Wednesday, November 14, 2012

Cooking A Turkey

A quick one to share with you my MIL's turkey recipe (the only thing I have ever made from a recipe of hers! Remind me to mock their jello salads someday, again!). 

Buy a brined turkey or brine yours in a whole bunch of salt in water. (Ask the Internet for brining directions.)

Make a large sheet of foil 2.5 times as long as your turkey's bottom footprint and about twice as wide as the bottom footprint (so if your turkey is roughly 12 x 8 you need a foil that is 30 x 16 or bigger).  Rub your turkey with herbs and garlic if you want.  Don't stuff it.  Seal the foil very well - wrap the edges under a few times- and put into a large roasting dish in case it overflows.  Mine usually does.  Bake in a preheated 450 degree oven without opening the oven or the foil for:

15 lb bird - 3 hours
16-20 lb bird - 3 1/2 hours
20+ lb bird - at least 4 hours

Voila!  A lovely tender turkey!  


5 comments:

  1. That does sound delicious. My favorite recipe is Alton Brown's, from Good Eats (perhaps the most fun cooking show, ever.)

    http://www.foodnetwork.com/recipes/alton-brown/good-eats-roast-turkey-recipe/index.html

    I like adding the various aromatics to the cavity of the bird, and the flavors really do permeate the meat. Without fail, I forget to brine the turkey, and it still turns out moist and tender. It also takes less time to cook, since the oven starts out at 500 degrees F and you turn it down after 30 minutes.
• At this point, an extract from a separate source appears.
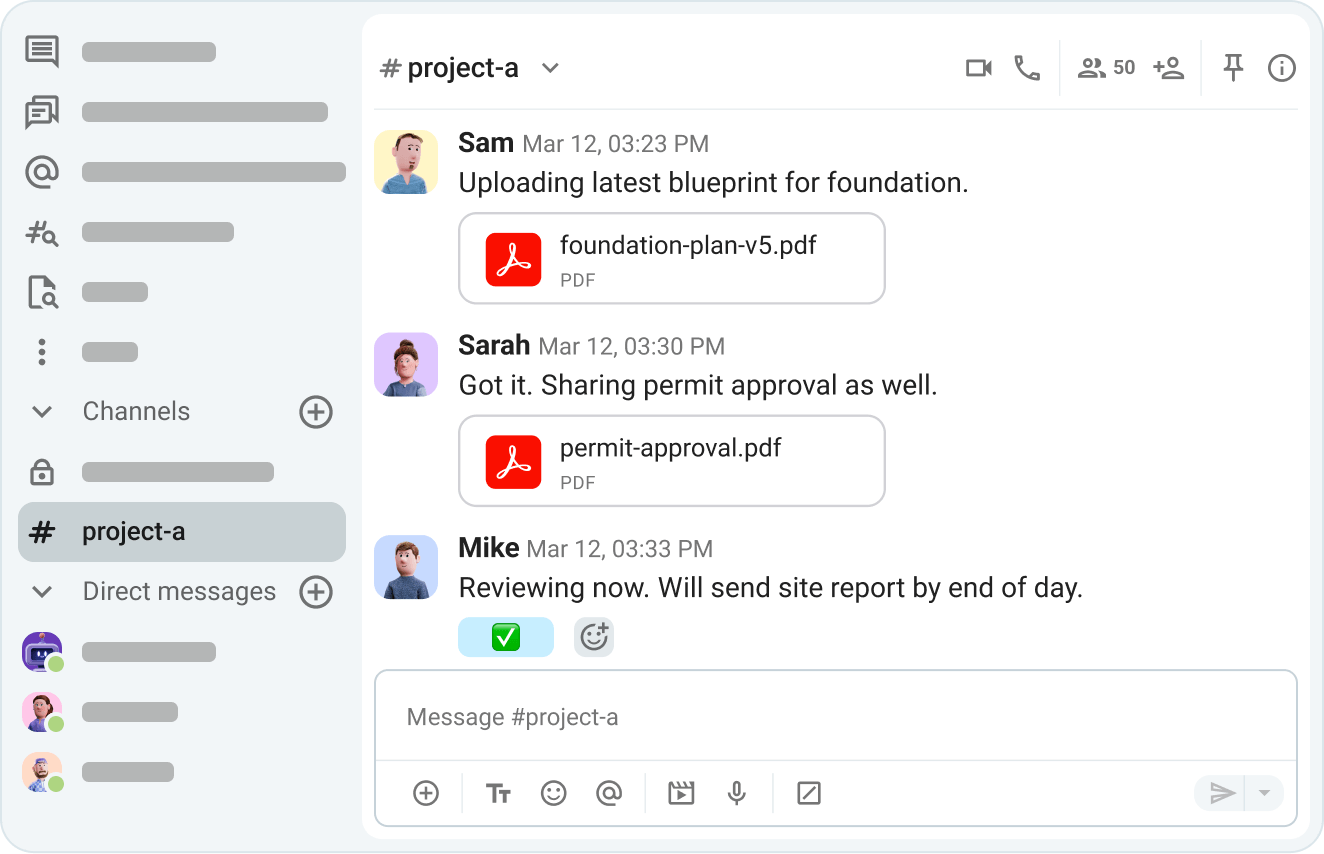Attach a file using the plus icon
This screenshot has width=1324, height=854.
(x=426, y=793)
    I'm a good Midwesterner, so I love jello salads. Especially the ones with cool whip! (Because my family just doesn't do whipped cream, too much effort.) Patrick really hates them, though he's fine with plain jello. He especially detests his mother's 7-layer jello salad. It takes her all day to make the various types of jello, wait for one layer to set, then pour another. It's rediculous. "Why not just mix all the types of jello together? It'd taste the same!" "But then it wouldn't look as pretty!" She replies. "Bah, humbug." That's my Patrick :)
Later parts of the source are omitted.